Tasks for this exercise>
A) Repeat word for word the part of the air pollution time series transcript between "So you want to see, you" and "So. >> Roger.", inclusive.
B) In the air pollution time series transcript, how often is pollution data typically measured?

Passage provided>
□ □ □

We're going for a couple years here.
And then you have particulate matter levels down here at the bottom.
Now you can see there's not as much particulate matter data
as there is mortality data, because there's a lot of missing data.
So, essentially you just want to say, is
this top thing correlated with the bottom thing.
So question is, can we encode
everything that we found in the statistical
and epidemiological research into a single package?
The answer is yes.
Time series studies like this don't have a huge range of variation.
And so they typically involve similar types of data.
You know, it might be hospitalization instead of
mortality or what not, but it's often very similar.
And so can we create kind of
a deterministic statistical machine for this area?
So the basic
kind of pipeline that looks, it's a very simple pipeline.
This is not a very complicated analysis for the most part.
You want to check the data, see if there
are any outliers, high leverage types of points.
Pollution data is often skewed, so you want to check for that.
Look for overdispersion.
Do you want to fill in the missing data? The answer is absolutely no.
There's been a lot of work on that.
It doesn't, it doesn't turn out well.
The big question really here is model selection, so one
of the things that we have to worry about is
called unmeasured confounding in these types of time series studies.
And you don't measure a lot of things that vary over time.
So I guess this is like your batch effects.
And so you have to, there are various approaches
to estimating of how you adjust these unmeasured confounders.
We use semiparametric progression methods to do this, so.
Estimating the degrees of freedom, this is, has the most profound effect
on any kind of association that you might estimate, so this is critical.
So, but, you know, there is lots
of research on how to do this.
There's been a couple of papers One is mine.
One of the various approaches to e, estimating
this number of degrees of freedom and there, and
you can settle on a, you know, one or
two approaches that are That are better than others.
So we can just implement that.
Other aspects of the model tend not to be that important.
Again, whether you adjust for temperature and weather and other
things it kind of doesn't really matter how you do that.
There's other things that you're typically interested
in, multiple lag analysis and sensitivity analysis.
So you want to see, you know, you can
select a model here, but if you want to see
if you can move the model back and forth
a little bit Does your association change dramatically, right?
So those are the typical things that you want to see, in this kind of analysis.
And when I review, you know, one paper a month, of, of
a time series study these are the things that I always ask for.
So. >> Roger.
>> Yeah.
>> Is there a 15 second response to why.
Computation is so bad in the setting? >> Oh, because the data
are missing systematically so the, the, the pollution data is very difficult to
collect, and so they typically only measure it only once every six days.
So there's five days missing for every six to eight days.
One observation for every six days.
So, you can try to imp-to inpute it but you just
add a lot of noise for a little bit of savings advice.

□ □ □

Supplied entries>
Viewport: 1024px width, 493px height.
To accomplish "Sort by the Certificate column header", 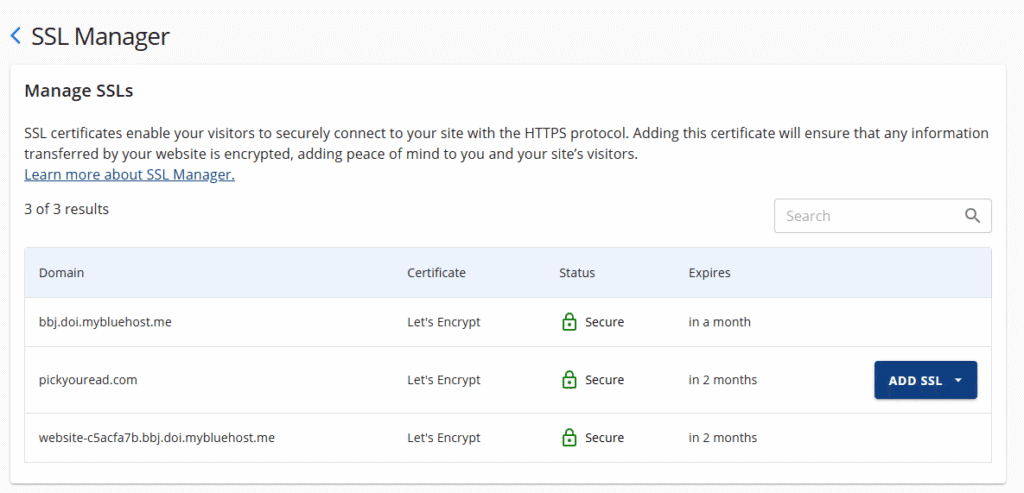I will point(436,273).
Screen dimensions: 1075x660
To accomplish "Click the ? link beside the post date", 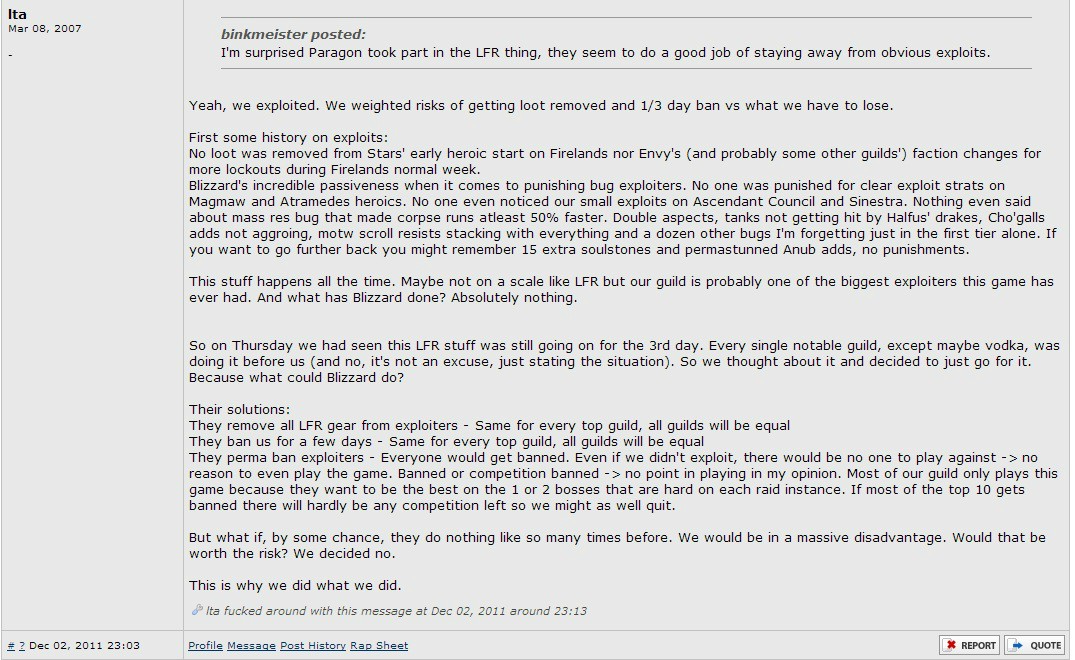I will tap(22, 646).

□ □ □

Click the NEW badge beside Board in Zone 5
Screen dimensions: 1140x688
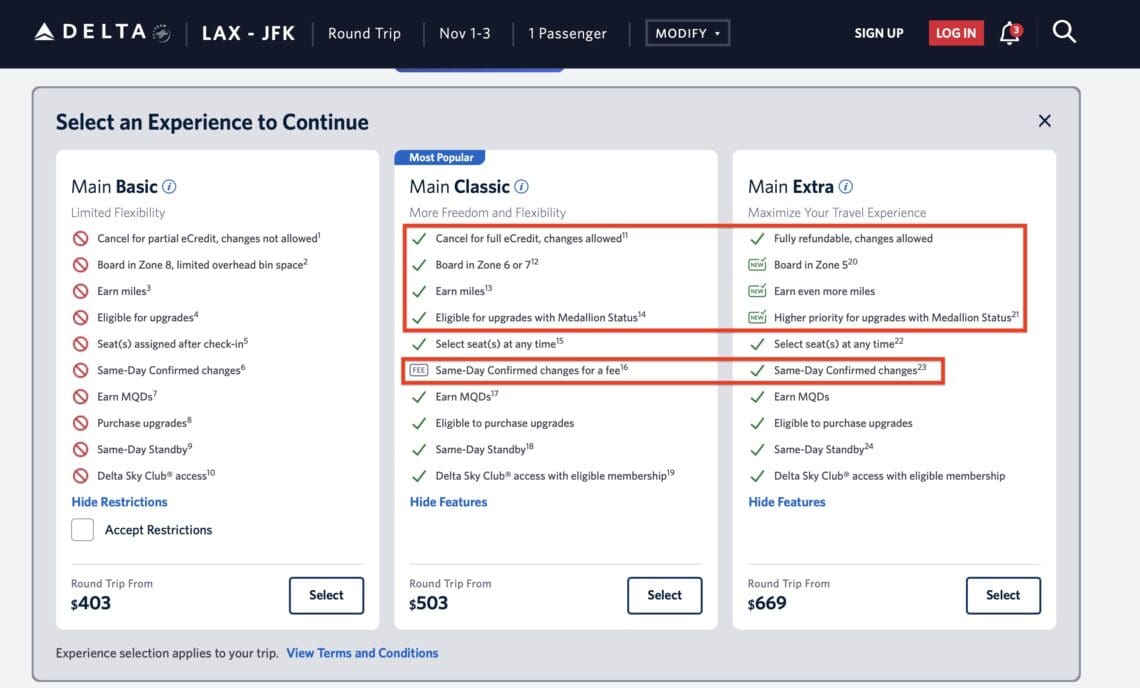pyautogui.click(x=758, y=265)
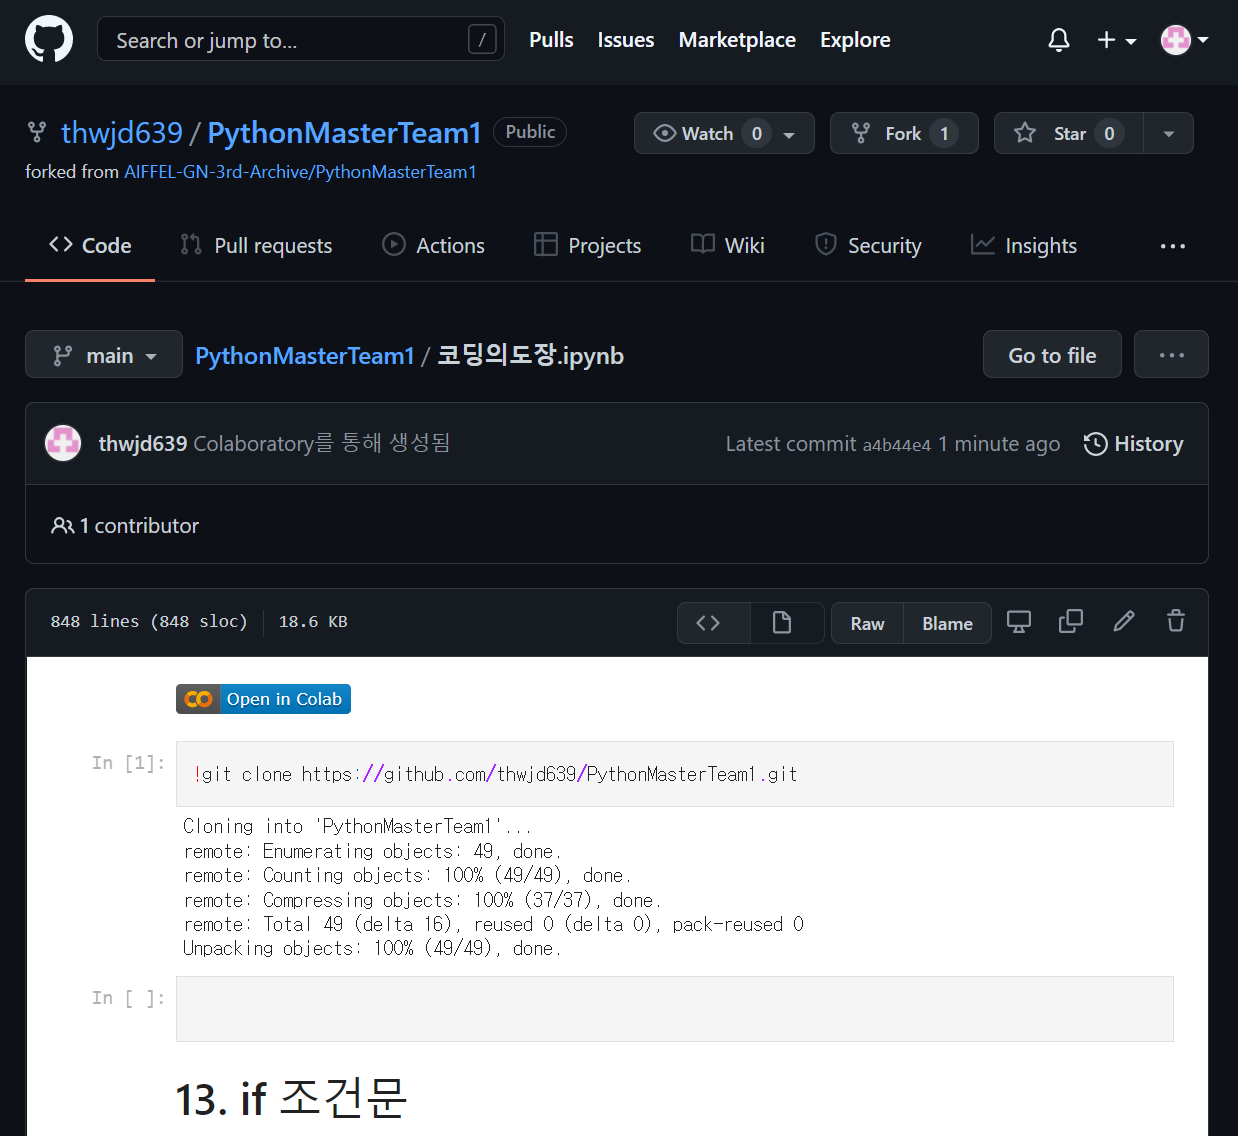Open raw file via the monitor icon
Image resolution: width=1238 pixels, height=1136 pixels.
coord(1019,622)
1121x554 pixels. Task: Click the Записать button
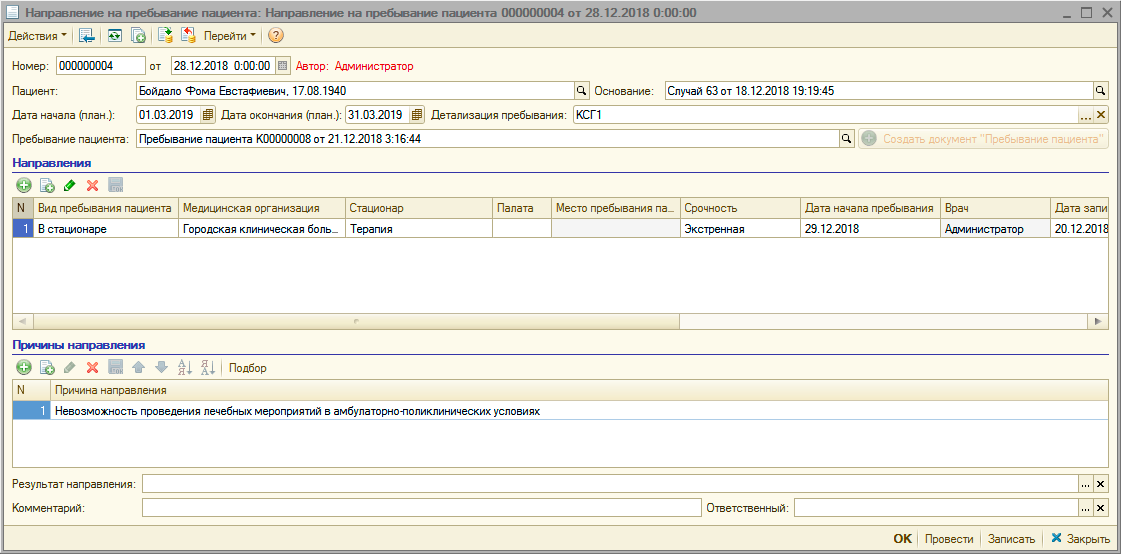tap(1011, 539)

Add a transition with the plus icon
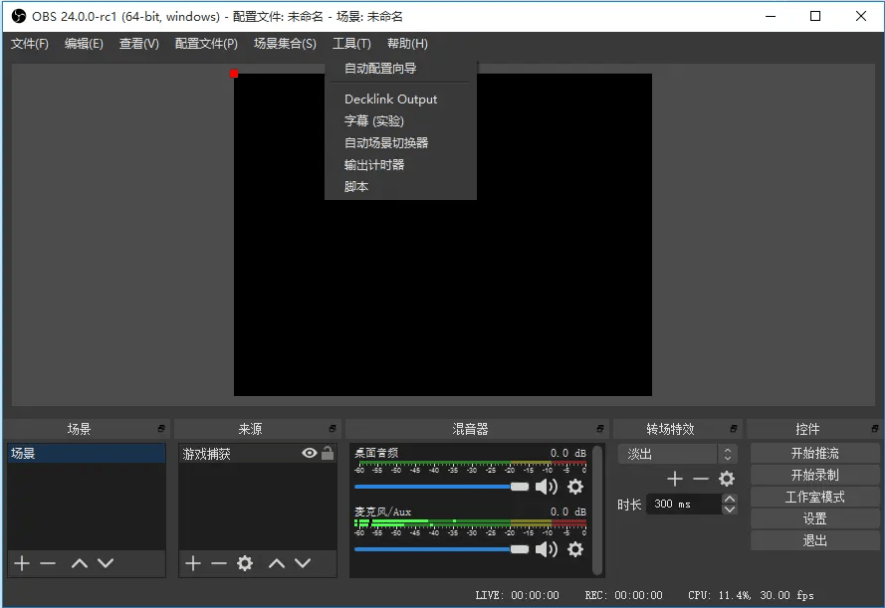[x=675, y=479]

□ □ □

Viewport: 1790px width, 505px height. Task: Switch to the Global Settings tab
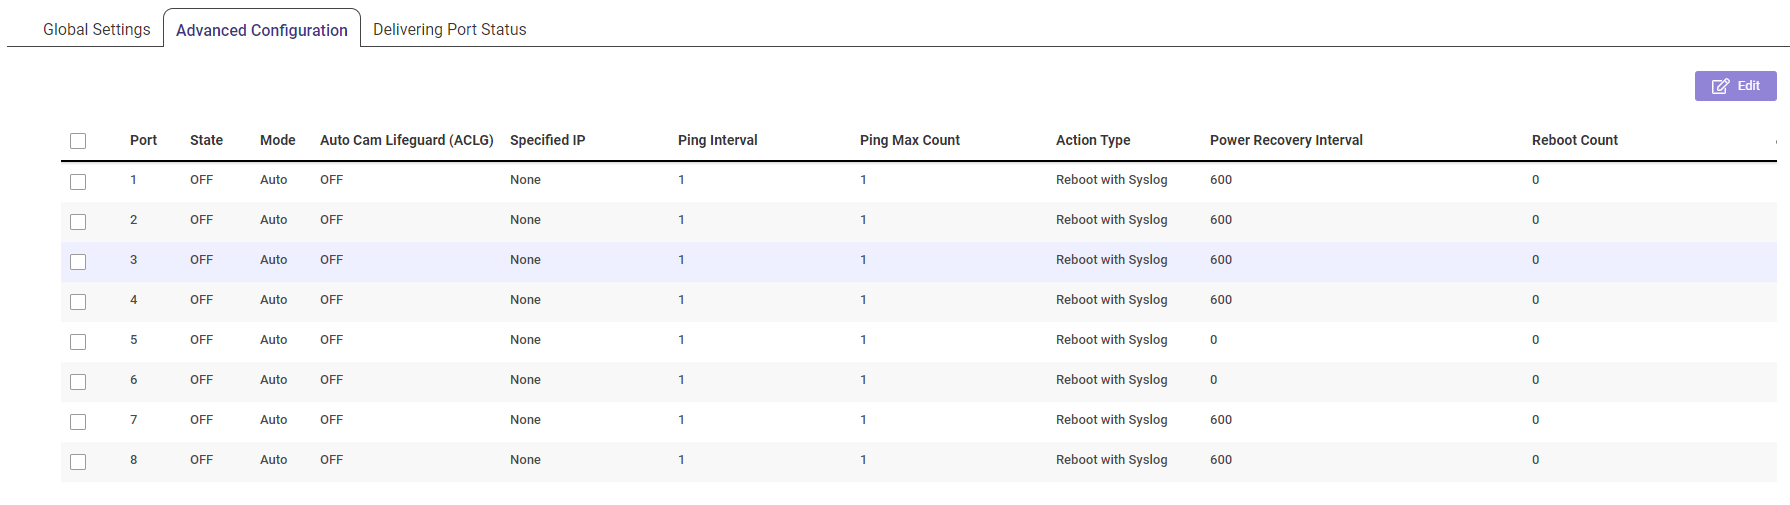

□ □ □

Responses by item number>
A)
So you want to see, you know, you can
select a model here, but if you want to see
if you can move the model back and forth
a little bit Does your association change dramatically, right?
So those are the typical things that you want to see, in this kind of analysis.
And when I review, you know, one paper a month, of, of
a time series study these are the things that I always ask for.
So. >> Roger.

B) Only once every six days.